Baca juga: Polisi Telusuri Sumber Keracunan MBG di SMPN 1 Kabuh Jombang
Petugas telah mengambil sampel makanan dari Satuan Pelayanan Pemenuhan Gizi (SPPG) yang memasok MBG ke SMPN 1 Kabuh untuk menjalani pemeriksaan laboratorium.
Sampel yang diperiksa meliputi nasi, sayuran, udang berbumbu saus Padang dan pepaya. Sampel air yang digunakan dalam proses penyediaan makanan juga turut diambil.
Dinkes juga menelusuri kemungkinan adanya perbedaan batch atau waktu memasak makanan yang diterima warga sekolah.
Hingga kini, keluhan kesehatan yang terindikasi berkaitan dengan kejadian tersebut masih terkonsentrasi di SMPN 1 Kabuh.
“Untuk saat ini yang terindikasi ke SMP Negeri 1 Kabuh,” kata Hexawan.
Dengan demikian, dugaan keracunan MBG tersebut belum dapat dinyatakan memiliki penyebab pasti karena hasil pemeriksaan laboratorium masih ditunggu.
Selain pemeriksaan sampel, Dinkes Jombang juga kembali mengevaluasi Sertifikat Laik Higiene Sanitasi (SLHS) dapur SPPG yang memasok makanan ke SMPN 1 Kabuh.
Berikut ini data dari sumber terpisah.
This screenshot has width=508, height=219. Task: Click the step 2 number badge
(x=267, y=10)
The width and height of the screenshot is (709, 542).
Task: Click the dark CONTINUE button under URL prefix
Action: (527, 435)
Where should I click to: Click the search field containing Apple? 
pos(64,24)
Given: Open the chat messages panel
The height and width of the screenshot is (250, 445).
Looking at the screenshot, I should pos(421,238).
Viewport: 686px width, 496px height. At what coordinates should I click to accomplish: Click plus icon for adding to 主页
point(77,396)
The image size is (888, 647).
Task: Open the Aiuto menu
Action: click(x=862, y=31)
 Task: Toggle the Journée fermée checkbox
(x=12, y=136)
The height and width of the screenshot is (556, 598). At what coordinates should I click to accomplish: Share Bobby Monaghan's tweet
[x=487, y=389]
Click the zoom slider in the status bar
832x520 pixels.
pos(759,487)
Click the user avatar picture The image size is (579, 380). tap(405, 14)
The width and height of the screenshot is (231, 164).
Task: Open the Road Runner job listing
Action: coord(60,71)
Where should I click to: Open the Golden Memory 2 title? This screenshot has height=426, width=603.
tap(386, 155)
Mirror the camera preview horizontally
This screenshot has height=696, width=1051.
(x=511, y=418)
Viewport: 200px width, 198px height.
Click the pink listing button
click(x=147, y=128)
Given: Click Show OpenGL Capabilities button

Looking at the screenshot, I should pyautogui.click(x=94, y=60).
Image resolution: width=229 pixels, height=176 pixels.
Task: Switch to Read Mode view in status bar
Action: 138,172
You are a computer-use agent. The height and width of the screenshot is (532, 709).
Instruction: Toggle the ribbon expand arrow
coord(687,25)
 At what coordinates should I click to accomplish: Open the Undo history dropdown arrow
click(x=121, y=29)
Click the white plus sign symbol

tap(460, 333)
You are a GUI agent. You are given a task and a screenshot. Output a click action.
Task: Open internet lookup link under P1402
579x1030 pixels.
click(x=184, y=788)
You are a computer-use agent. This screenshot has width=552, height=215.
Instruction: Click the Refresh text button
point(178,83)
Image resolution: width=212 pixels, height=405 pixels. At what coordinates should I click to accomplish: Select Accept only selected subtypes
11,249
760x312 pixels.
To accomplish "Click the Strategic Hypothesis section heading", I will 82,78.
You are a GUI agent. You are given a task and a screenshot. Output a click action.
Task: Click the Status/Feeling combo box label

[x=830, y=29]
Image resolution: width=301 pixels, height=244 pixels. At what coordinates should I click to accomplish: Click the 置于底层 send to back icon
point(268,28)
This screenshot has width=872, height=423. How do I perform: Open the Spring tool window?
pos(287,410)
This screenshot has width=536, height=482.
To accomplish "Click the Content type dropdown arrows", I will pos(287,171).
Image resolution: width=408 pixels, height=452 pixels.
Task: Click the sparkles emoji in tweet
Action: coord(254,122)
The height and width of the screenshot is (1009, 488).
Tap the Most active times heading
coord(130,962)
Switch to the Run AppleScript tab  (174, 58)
Baca juga: 256 Siswa dan Guru SMPN 1 Kabuh Mengeluh Usai Santap MBG, SPPG Soroti Menu Udang
Evaluasi dilakukan untuk memastikan penerapan standar higiene dan sanitasi di dapur SPPG telah berjalan sesuai prosedur.
“Kita lakukan evaluasi SLHS lagi. Sesuai dengan aturan protapnya atau tidak, kita perbaiki lagi,” ujar Hexawan sebelumnya.
Seluruh sampel makanan dan air tersebut dikirim ke BLK Surabaya untuk menjalani pemeriksaan laboratorium.
Sementara mengenai kemungkinan penghentian sementara atau suspend terhadap SPPG pemasok MBG, Hexawan menegaskan keputusan tersebut bukan berada di tangan Dinkes Jombang.
“Suspend itu hak sepenuhnya pihak BGN, bukan Dinas Kesehatan,” tegasnya.
Hingga Jumat pagi, sebanyak 259 warga SMPN 1 Kabuh tercatat mengalami keluhan kesehatan setelah menyantap MBG, dengan tiga orang masih menjalani perawatan dan tujuh pasien lainnya telah diperbolehkan pulang.
Hasil laboratorium nantinya menjadi salah satu penentu penting untuk mengungkap penyebab munculnya keluhan kesehatan sekaligus menjadi dasar evaluasi terhadap penyediaan MBG di SPPG terkait.